Learning Isn't Exactly Perfect

I've seen a number of discussions about machine learning as it applies to the Z9 autofocus subject detection. No doubt Nikon has used some form of machine learning in developing that system.

However, I see a number of mistaken thoughts about the machine learning trend in electronic devices and software that need a bit of straightening out. 

First, let's be clear: your Z9 doesn't learn as you photograph (more on that in a bit). The subject detection algorithms Nikon has created are hard coded into the camera's firmware. I'm pretty sure they can be adjusted and updated by Nikon, but only Nikon's engineering department has the ability to teach the system new things.

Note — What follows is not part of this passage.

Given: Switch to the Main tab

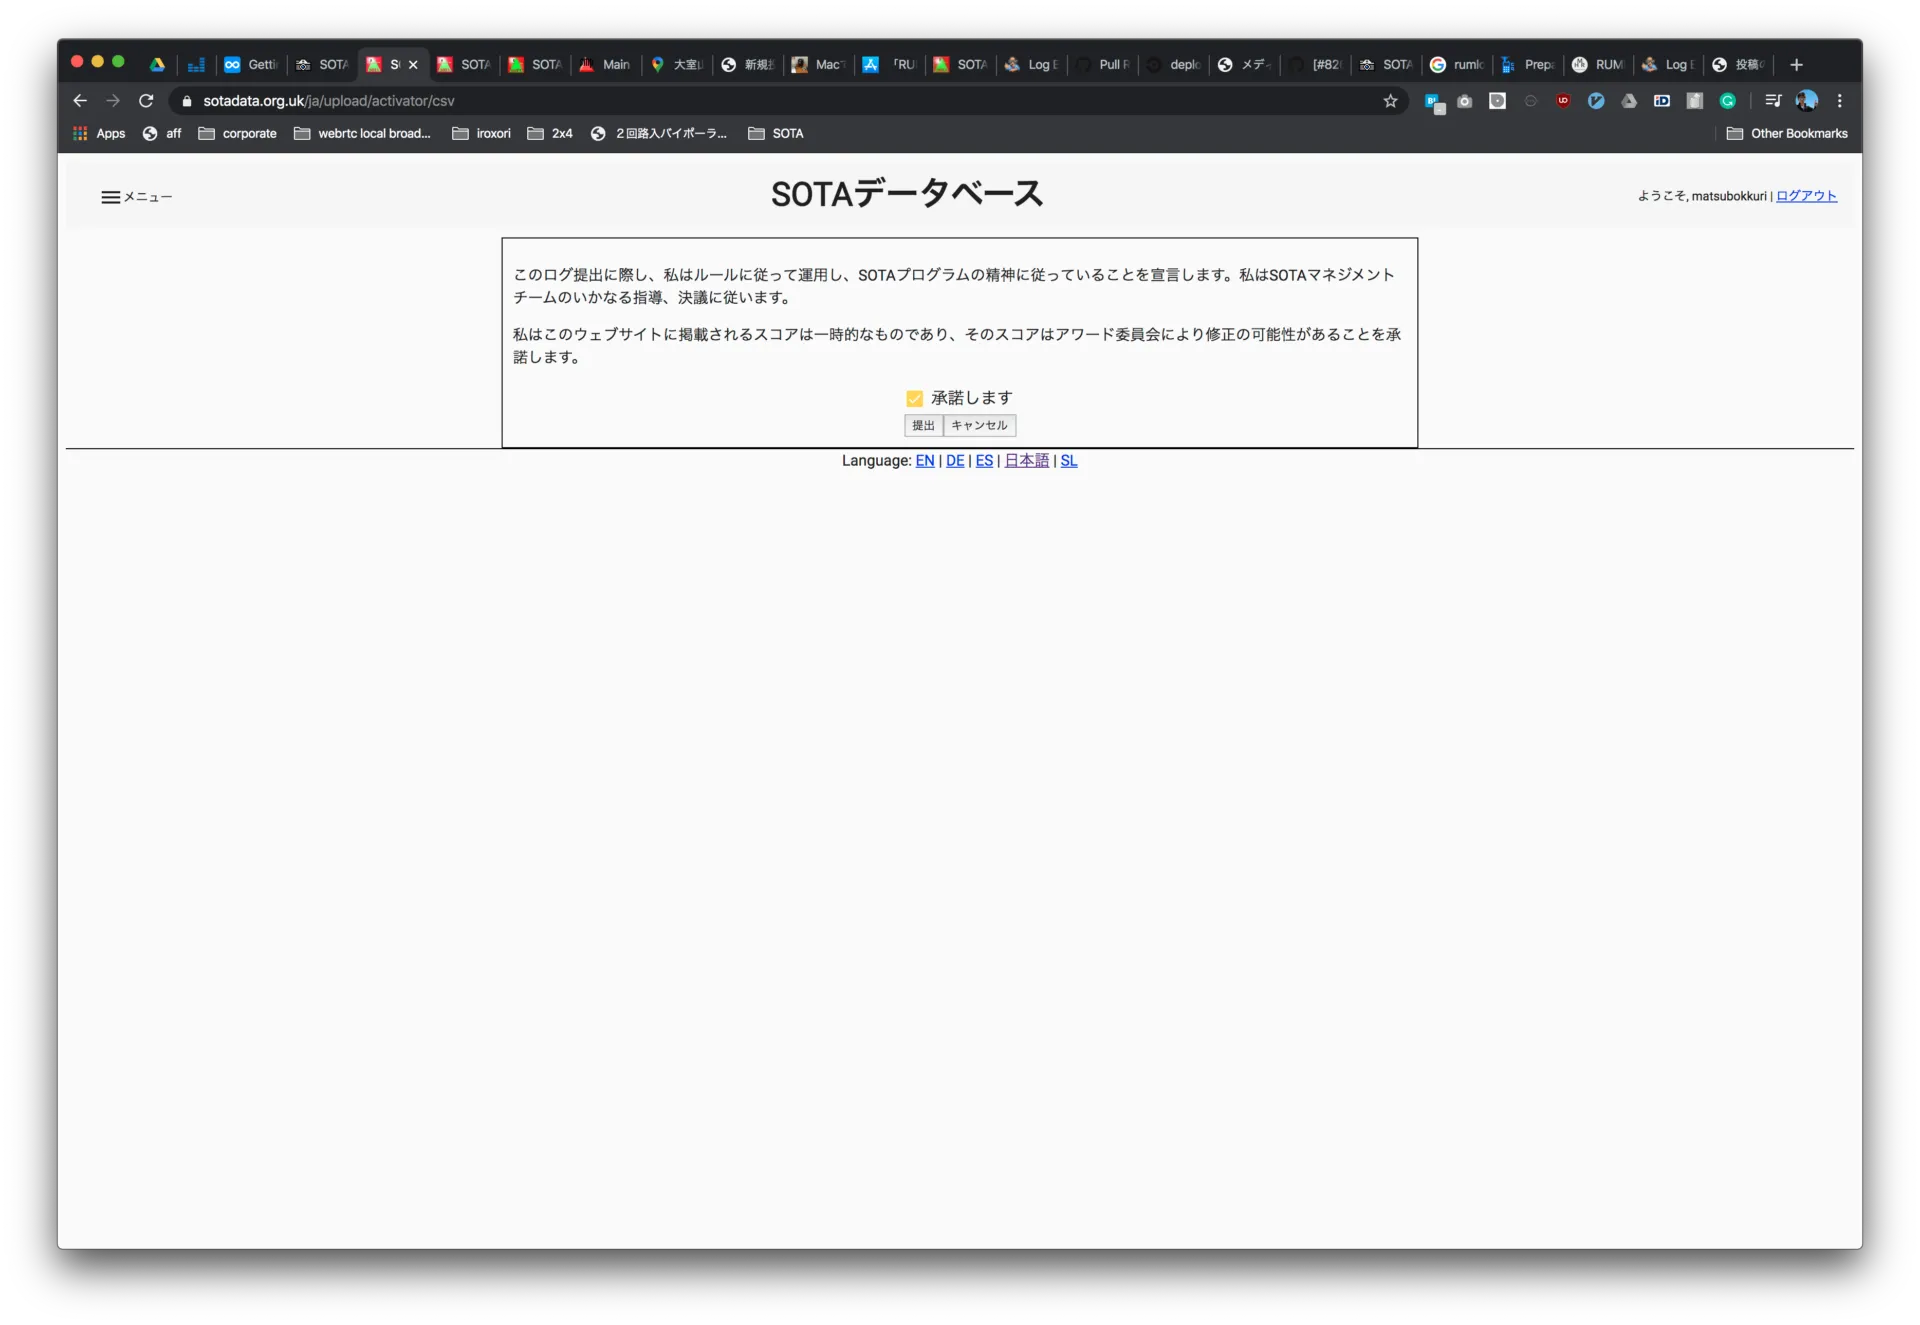Looking at the screenshot, I should (605, 65).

So let's talk about that teaching. 

The natural assumption is that you just keep throwing more and more data at a machine learning engine and it picks up all of it and just keeps getting better until it's 100% perfect. That's not the case. A little bit of learning nets you quite a bit of the benefit, then as you keep throwing things at the engine you get more modest improvements. Eventually, you can give the system too much data and its accuracy starts to go down again. I believe that's particularly true of multi-subject recognition systems when you start to add more types of subjects to recognize; you start to get false recognitions. 

For instance:

In this Z9 image the camera claims to have recognized the "eye" of an animal that was clearly not part of the training. Indeed, as I was photographing this warthog—I was expecting him to start running and get blur, note the slow shutter speed—I noted that the subject detection seemed confused. It would snap between recognizing face and then something that wasn't the eye, then back and repeat. 

The issue is this: if you train the system to recognize the unusual warthog head/eye configuration, you might upset the overall animal face/eye algorithm by making the camera start to ponder subtle things when the actual situation should be obvious. With animals, in particular, there can be patterns on the head that mask the shape. Indeed, some of that is evolutionary camouflage. Developers I've talked to working with these types of learning AI routines tell me that getting to 80-90% accuracy is the easy part, but then making further progress starts running into all these special case issues, and progress on specialty cases can detract from your progress on something else that is more regularly encountered. 

I believe that this is one reason why Nikon used a hierarchical approach to the Z9 subject recognition: first see if you can overall recognize what kind of subject it is (body), then see if you can recognize its key element (face/front), then dive in for the detail (eye/headlight). The Z9 clearly recognizes animals that I'm pretty sure weren't part of the learning equation (though it also doesn't recognize a few more). It then tries to apply the the key element/detail algorithms and isn't always successful. 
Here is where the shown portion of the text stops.